Provided passage:
···

GitLab Pages and Letsencrypt with Hugo

GitLab Pages module is a great way to host your site or blog for free. However, it doesn’t offer free SSL certificates for custom domain names at the moment. Continue reading for instructions on how to provision and deploy a dedicated domain’s SSL certificate provided by Let’s Encrypt and generate static pages with Hugo to be hosted on GitLab.

If you haven’t already configured GitLab Pages, start with adding a new domain in your repository’s Pages Settings section.

Gitlab Pages settings

Then you need to add CNAME entry in your domain’s DNS zone to point to your subdomain under gitlab.io that GitLab provides for you for free. You also need to verify your domain by adding a TXT entry in your domain’s DNS zone. You’ll find all the instructions in GitLab Pages module.

Once this is set up and Hugo can generate static pages for you (you can start by forking https://gitlab.com/pages/hugo repository), you’ll need to provision a Let’s Encrypt SSL certificate that you need to generate on another server or your computer.

···

Recorded information:
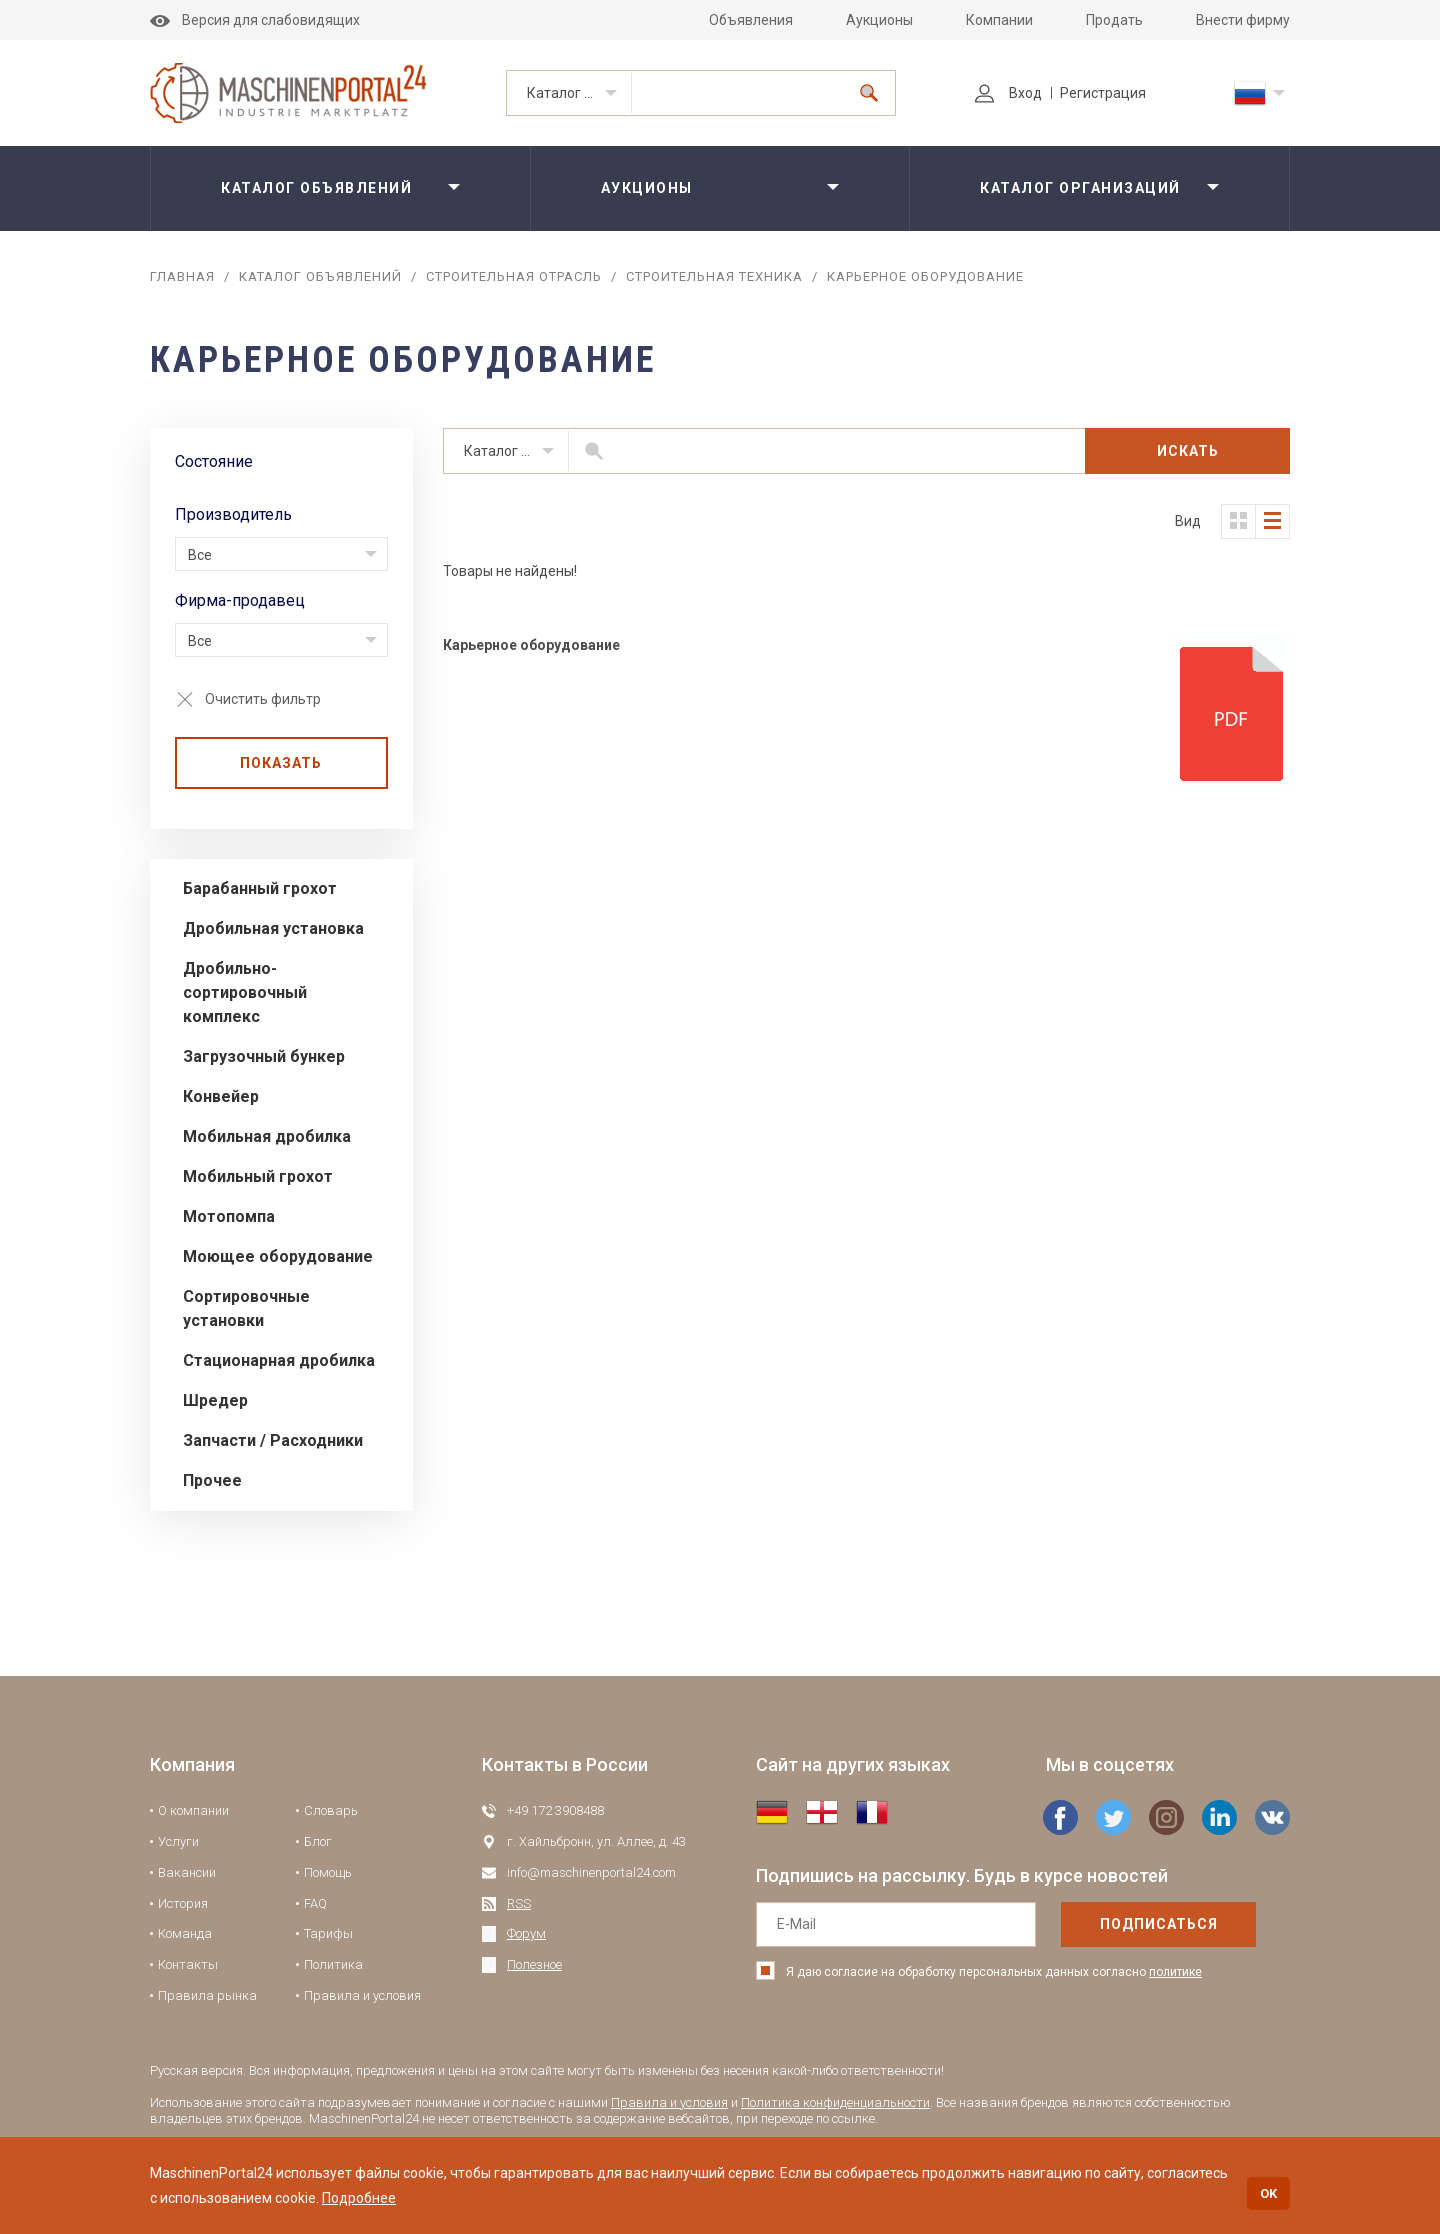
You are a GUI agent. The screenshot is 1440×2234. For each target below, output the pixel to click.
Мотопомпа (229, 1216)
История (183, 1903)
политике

···

Written instruction 1:
Translate this sentence from the GitLab Pages guide into Spanish: "GitLab Pages module is a great way to host your site or blog for free."
Written instruction 2:
Name every service or tool mentioned by name in the GitLab Pages guide.
Written instruction 3:
According to the GitLab Pages guide, are these statements true? Answer yes or no for each, quoting the words that decide it.
(a) GitLab Pages currently provides free SSL certificates for custom domain names.
(b) A TXT entry in the domain's DNS zone is used to verify the domain.
(c) The Let's Encrypt certificate is generated on another server or your computer.

Expected answer 1:
El módulo GitLab Pages es una excelente manera de alojar tu sitio o blog de forma gratuita.

Expected answer 2:
GitLab Pages
GitLab
Let's Encrypt
Hugo

Expected answer 3:
(a) No: "it doesn’t offer free SSL certificates for custom domain names at the moment"
(b) Yes: "You also need to verify your domain by adding a TXT entry in your domain’s DNS zone."
(c) Yes: "that you need to generate on another server or your computer"